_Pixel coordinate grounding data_
--- START ---

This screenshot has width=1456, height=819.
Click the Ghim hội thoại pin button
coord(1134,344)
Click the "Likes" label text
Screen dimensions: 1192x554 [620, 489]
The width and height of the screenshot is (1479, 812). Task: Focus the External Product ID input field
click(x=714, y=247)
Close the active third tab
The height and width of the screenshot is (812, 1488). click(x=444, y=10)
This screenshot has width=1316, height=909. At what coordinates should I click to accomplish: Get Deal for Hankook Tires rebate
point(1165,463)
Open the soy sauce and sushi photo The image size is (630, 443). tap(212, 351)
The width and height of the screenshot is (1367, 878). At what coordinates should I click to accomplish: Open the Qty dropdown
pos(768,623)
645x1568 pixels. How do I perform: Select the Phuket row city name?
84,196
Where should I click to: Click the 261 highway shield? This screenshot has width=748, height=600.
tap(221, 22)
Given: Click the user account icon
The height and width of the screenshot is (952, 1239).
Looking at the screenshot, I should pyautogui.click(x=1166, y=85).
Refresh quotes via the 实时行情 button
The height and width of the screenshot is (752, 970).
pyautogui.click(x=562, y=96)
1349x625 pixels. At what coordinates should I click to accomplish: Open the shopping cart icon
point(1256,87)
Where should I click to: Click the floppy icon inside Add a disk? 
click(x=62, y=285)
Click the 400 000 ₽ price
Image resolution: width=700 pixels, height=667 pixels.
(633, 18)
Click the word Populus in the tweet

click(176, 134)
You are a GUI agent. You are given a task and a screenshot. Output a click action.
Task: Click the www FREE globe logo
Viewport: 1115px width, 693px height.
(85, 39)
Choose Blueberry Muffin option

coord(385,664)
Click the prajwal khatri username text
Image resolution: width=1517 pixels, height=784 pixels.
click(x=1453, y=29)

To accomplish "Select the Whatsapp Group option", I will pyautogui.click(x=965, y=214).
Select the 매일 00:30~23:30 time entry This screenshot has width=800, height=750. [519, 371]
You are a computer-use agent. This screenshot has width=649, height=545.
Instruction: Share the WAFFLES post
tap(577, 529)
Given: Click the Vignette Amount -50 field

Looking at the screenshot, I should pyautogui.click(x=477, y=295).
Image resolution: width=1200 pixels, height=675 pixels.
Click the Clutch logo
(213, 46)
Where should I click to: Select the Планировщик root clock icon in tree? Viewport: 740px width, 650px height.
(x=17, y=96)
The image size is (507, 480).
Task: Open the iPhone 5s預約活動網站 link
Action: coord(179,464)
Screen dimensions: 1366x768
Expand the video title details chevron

--- END ---

Using the data above, reproduce exactly the lines from the line that contains "The height and width of the screenshot is (952, 1239)." through the line that contains "You are a GUI", including both.

_Result_
The height and width of the screenshot is (952, 1239).
Looking at the screenshot, I should pyautogui.click(x=1166, y=85).
Refresh quotes via the 实时行情 button
The height and width of the screenshot is (752, 970).
pyautogui.click(x=562, y=96)
1349x625 pixels. At what coordinates should I click to accomplish: Open the shopping cart icon
point(1256,87)
Where should I click to: Click the floppy icon inside Add a disk? 
click(x=62, y=285)
Click the 400 000 ₽ price
Image resolution: width=700 pixels, height=667 pixels.
(633, 18)
Click the word Populus in the tweet

click(176, 134)
You are a GUI agent. You are given a task and a screenshot. Output a click action.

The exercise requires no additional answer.